WHAT IS REQUIRED
Using the records that appear below, write out exactly the lines from the one with "[all streams] (476, 60)" through the one with "Contact Us (203, 2428)", keeping both end lines.

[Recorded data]

++++++++++++++++++++

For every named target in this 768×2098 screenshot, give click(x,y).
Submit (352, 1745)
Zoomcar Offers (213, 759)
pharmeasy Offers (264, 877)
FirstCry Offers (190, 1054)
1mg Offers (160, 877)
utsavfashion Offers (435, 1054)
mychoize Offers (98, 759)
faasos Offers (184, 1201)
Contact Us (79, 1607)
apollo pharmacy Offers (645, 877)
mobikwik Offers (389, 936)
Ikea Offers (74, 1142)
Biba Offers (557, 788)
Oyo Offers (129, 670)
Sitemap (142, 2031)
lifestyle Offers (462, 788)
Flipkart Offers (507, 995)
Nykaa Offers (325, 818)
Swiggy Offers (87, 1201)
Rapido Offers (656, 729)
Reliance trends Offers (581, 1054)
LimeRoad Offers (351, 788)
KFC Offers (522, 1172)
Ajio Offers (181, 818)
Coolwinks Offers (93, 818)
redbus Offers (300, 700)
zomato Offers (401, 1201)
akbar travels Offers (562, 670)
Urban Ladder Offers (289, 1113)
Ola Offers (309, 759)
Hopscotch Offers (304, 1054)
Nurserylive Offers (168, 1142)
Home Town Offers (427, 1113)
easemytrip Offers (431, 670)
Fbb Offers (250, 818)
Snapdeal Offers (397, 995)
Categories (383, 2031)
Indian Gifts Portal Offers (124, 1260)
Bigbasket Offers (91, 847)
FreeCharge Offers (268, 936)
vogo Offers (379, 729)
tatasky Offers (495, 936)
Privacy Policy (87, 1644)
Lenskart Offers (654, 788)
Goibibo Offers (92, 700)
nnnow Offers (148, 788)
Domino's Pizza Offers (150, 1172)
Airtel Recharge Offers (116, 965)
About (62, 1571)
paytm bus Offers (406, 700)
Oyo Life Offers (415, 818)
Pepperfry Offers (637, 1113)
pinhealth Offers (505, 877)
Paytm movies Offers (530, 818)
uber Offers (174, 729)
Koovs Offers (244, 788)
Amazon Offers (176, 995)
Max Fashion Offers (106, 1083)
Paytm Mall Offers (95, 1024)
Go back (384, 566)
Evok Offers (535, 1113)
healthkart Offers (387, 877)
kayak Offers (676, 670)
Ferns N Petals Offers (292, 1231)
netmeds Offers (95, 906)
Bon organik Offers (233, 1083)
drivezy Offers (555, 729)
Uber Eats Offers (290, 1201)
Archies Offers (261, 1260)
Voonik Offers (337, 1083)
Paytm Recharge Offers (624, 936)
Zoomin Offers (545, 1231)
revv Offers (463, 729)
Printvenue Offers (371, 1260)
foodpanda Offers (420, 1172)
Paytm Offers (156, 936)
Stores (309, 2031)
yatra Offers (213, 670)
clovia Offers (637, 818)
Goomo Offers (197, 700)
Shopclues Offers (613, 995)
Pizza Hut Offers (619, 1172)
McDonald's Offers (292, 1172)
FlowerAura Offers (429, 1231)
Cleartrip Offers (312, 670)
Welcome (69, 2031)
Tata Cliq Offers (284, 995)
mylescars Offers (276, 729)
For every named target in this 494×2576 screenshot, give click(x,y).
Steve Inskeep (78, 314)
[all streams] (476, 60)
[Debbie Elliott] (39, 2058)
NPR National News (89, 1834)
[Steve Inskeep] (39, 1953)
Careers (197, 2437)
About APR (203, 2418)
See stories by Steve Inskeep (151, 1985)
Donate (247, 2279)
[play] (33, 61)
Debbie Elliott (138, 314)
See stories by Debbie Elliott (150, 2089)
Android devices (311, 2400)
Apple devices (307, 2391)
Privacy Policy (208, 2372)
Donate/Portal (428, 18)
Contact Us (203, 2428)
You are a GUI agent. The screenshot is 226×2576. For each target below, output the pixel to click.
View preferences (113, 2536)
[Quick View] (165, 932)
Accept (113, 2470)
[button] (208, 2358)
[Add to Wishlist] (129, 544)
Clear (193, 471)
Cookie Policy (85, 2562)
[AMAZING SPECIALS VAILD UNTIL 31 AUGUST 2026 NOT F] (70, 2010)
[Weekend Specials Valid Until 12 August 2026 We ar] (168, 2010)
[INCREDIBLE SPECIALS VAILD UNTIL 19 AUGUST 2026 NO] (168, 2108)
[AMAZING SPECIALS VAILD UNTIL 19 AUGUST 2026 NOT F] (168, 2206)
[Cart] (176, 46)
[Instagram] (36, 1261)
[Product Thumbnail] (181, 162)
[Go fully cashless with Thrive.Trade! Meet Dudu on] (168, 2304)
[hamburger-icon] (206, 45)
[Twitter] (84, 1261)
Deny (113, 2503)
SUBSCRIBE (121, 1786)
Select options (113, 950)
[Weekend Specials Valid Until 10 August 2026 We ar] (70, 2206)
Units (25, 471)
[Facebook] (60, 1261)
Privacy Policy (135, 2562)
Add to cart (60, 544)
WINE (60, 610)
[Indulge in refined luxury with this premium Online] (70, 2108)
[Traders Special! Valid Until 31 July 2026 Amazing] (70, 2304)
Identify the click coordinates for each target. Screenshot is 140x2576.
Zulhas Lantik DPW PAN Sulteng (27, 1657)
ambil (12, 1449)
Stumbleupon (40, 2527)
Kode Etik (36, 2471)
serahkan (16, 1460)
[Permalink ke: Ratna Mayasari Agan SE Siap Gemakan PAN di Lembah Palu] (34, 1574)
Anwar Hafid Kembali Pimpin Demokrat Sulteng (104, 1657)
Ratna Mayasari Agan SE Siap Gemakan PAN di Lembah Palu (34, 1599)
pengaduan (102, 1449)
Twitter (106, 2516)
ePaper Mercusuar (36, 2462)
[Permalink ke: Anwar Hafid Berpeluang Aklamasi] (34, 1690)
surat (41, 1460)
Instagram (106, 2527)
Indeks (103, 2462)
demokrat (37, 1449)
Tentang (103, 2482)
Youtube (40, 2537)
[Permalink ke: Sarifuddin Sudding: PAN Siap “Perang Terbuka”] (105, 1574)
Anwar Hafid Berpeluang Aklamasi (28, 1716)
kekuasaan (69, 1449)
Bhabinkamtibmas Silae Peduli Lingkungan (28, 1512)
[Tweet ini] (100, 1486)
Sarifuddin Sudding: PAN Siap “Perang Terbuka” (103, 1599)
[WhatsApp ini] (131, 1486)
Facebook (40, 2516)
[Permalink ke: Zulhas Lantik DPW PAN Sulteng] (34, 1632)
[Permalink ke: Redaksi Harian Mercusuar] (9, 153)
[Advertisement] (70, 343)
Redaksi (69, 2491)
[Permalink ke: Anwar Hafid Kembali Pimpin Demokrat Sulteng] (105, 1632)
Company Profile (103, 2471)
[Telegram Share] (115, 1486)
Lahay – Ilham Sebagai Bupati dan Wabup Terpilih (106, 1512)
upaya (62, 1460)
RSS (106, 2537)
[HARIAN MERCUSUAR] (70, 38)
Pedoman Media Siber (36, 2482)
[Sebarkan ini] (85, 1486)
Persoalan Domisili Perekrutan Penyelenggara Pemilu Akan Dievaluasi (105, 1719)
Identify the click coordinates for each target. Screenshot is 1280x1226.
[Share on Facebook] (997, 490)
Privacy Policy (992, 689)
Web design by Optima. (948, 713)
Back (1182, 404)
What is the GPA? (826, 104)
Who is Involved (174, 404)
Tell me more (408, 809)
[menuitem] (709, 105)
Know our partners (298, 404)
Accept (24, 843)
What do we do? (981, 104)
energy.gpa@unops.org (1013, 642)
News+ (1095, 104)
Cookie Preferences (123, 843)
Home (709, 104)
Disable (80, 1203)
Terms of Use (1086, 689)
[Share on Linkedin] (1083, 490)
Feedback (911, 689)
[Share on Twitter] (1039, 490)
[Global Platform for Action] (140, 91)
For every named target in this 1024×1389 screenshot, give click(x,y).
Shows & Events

++++++++++++++++++++

REPLY TO THE EXERCISE
[all streams] (476, 60)
[Debbie Elliott] (39, 2058)
NPR National News (89, 1834)
[Steve Inskeep] (39, 1953)
Careers (197, 2437)
About APR (203, 2418)
See stories by Steve Inskeep (151, 1985)
Donate (247, 2279)
[play] (33, 61)
Debbie Elliott (138, 314)
See stories by Debbie Elliott (150, 2089)
Android devices (311, 2400)
Apple devices (307, 2391)
Privacy Policy (208, 2372)
Donate/Portal (428, 18)
Contact Us (203, 2428)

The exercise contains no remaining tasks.